Singapore Telecommunications Ltd. defended the company’s policy of rewarding its chief executive officer and senior management, with Chairman Simon Israel saying that total compensation is determined by more than profit alone.
“Our compensation framework ensures an alignment between compensation and performance,” Israel said in a one-page statement on Tuesday. “It is important that our stakeholders and the public have a balanced and complete view.”
SingTel issued its 2015 annual report on Monday, including details of the remuneration of CEO Chua Sock Koong and senior staff. Chua’s total cash and benefits for the year to March 31 was S$5.6 million ($4.2 million), including fixed pay of S$1.68 million and a variable bonus of S$3.83 million. She also earned S$1.74 million in stock. Israel said it’s important to note that the bonus can be clawed back if SingTel doesn’t continue to deliver sustainable value.

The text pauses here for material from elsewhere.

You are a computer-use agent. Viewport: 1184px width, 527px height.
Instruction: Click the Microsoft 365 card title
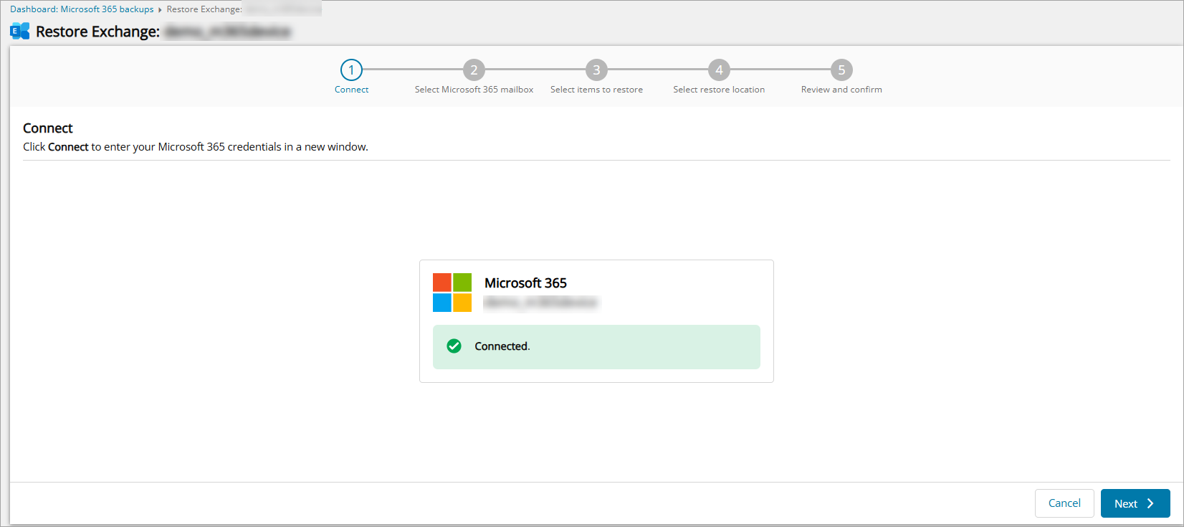pos(525,283)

“It’s not an easy job,” Nicholas Teo, a strategist at CMC Markets in Singapore, said by phone on Wednesday. “She has obviously maneuvered the company really well in the face of competition, in the face of the deteriorating environment domestically. There is reasonable success in the region with the footprint they have, so it’s relative.”

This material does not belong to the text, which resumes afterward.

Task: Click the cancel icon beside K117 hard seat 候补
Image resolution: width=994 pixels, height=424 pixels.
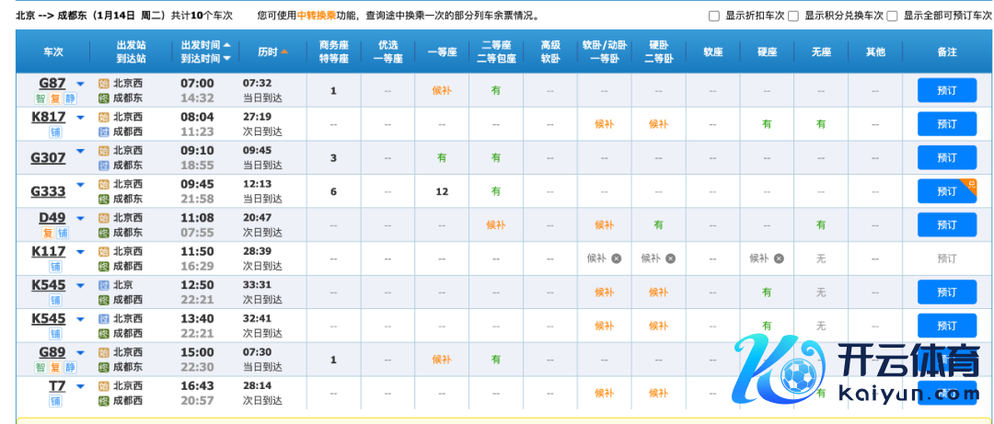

Chua aims to plow profits from phone operations at home and Australia into new digital initiatives such as video, marketing and data. In April, it announced its biggest acquisition since the 2001 takeover of Australia’s Optus by spending $810 million on cyber-security business Trustwave Holdings Inc.
“The increase in total compensation to the chief executive officer of 11 percent (19 percent cash component) reflects the outperformance against various plans and their targets, and not profits alone,” Israel said. SingTel’s total shareholder return for this year’s award was 25 percent, compared with 11 percent for the Straits Times Index and 12 percent for the MSCI Asia-Pacific Telco Index, he said.
SingTel reported a 3.5 percent increase in net income to S$3.78 billion for the year ended March 31. The stock ended 0.7 percent lower at S$4.24 on Wednesday, paring gains over the past 12 months to 11 percent.
“As a large and complex business that operates across the region, our compensation is benchmarked against comparable businesses,” Israel said. “Three quarters of our earnings come from overseas and this diversification has helped create considerable shareholder value.”
Chua’s pay was covered by local media on Tuesday. The public-relations department at SingTel wasn’t immediately available after office hours on Tuesday and didn’t respond to an e-mail asking for further comment on Israel’s statement.
“We would encourage the media to take a considered view of remuneration matters in striving for higher standards of corporate governance in Singapore,” Israel said.